Gender imbalance, chlorine obsession and what else I've been up to lately

I find Matt Walsh a strange, perplexing sort of fella. In the sense that I agree a lot with him and sometimes appreciate his brutal wit, but sometimes find him still a good exemplification of everything patriarchal and messed-up within our Western culture.

Still, I found myself intrigued enough to read his latest opinion piece, The Most Effective Way To Destroy Your Husband, Ruin Your Marriage, And Encourage Infidelity. First things first, I don't believe in "encouraging infidelity". Obviously, we have overwhelming research showing infidelity stems not from physical temptation, but mostly from miscommunication in relationships. Still, saying something "encourages infidelity" is a little too close to saying a woman deserves being cheated on because she's a cold, frigid bitch (and I think we've seen enough toxic shit come about from that kind of language, have we not?).
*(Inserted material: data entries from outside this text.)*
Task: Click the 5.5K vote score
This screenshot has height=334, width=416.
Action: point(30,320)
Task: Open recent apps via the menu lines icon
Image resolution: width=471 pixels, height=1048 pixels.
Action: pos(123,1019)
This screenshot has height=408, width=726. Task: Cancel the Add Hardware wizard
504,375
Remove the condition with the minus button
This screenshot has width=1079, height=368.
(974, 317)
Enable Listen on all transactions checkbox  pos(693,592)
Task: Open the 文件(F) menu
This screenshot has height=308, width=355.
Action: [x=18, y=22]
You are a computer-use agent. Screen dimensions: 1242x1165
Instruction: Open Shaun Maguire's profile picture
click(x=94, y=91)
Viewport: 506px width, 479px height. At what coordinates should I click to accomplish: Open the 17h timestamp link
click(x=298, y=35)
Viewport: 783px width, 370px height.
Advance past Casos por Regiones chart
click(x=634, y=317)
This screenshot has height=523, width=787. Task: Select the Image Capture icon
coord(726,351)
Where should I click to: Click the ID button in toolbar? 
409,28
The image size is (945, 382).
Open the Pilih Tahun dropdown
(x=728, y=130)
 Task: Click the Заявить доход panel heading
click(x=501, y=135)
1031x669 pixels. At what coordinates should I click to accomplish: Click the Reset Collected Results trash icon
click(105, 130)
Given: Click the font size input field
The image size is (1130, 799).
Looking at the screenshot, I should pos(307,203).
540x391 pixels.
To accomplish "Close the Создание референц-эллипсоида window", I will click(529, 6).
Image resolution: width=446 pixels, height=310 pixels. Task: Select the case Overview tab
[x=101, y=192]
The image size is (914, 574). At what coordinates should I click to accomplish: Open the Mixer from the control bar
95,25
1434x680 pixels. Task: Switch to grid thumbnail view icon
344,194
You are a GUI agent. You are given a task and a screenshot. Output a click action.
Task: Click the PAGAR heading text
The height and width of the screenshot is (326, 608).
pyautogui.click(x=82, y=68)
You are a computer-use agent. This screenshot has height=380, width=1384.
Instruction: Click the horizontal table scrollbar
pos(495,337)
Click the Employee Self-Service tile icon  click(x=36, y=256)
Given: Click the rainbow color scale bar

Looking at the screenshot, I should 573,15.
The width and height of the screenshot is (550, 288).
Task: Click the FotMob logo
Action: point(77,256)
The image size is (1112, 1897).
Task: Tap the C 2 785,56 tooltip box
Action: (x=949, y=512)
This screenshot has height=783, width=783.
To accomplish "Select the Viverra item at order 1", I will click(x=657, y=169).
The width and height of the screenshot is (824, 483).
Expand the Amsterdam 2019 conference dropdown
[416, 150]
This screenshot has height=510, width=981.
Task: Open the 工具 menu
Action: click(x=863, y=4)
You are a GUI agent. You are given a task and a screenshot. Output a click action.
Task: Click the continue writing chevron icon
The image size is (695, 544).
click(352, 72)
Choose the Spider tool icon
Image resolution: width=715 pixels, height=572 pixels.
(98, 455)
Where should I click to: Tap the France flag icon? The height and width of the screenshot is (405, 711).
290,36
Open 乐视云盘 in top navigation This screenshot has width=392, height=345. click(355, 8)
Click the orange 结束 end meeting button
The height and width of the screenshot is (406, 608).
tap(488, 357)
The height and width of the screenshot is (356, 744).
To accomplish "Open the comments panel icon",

Still, the man has a point, and talks a fair bit about the respect a lot of modern men are missing in today's society. I spent a good deal of time (And got a looot of online hate) writing about this gender imbalance in the past, and while I've personally changed my views a bit, I still have a great deal of sympathy toward the modern man.

Not a happy lot, being told you're the reason for 99% of our modern day problems as a "toxic" straight white man. Which doesn't mean other categories don't suffer viciously from discrimination and imbalance, of course. But still, I sympathize. Especially as a lot of young men I meet are lovely, kind, and actively trying to put any disruptive, patriarchal inheritance behind them.

Walsh talks about how a woman owes her man respect, which isn't always present in modern relationships. Unfortunately, he has a point. I see a lot of women talk about their men very dismissively, and I sympathize with them, also. It's not at all easy carving out an equal, healthy, happy relationship as a woman, and I imagine that (together with past hurts and traumas) enters into being a "cold, frigid bitch".
Is that an excuse? No. But I do think we're going through a redressing period. I think people like Walsh would unfortunately like hardcore patriarchy back and I think it's unfortunate that they are clever and witty and use that to outsmart dumb liberals.

It'd be a folly on our part to assume wit and eloquence make for kindness and forward-thinking, you know?

Me, I still don't get what's so bloody hard. Don't be a dick to your woman (unless it's in the good, desirable way. And don't be a bitch who constantly puts her man down. Doesn't seem like rocket science. Alas, our species is angled towards domination, so here we be.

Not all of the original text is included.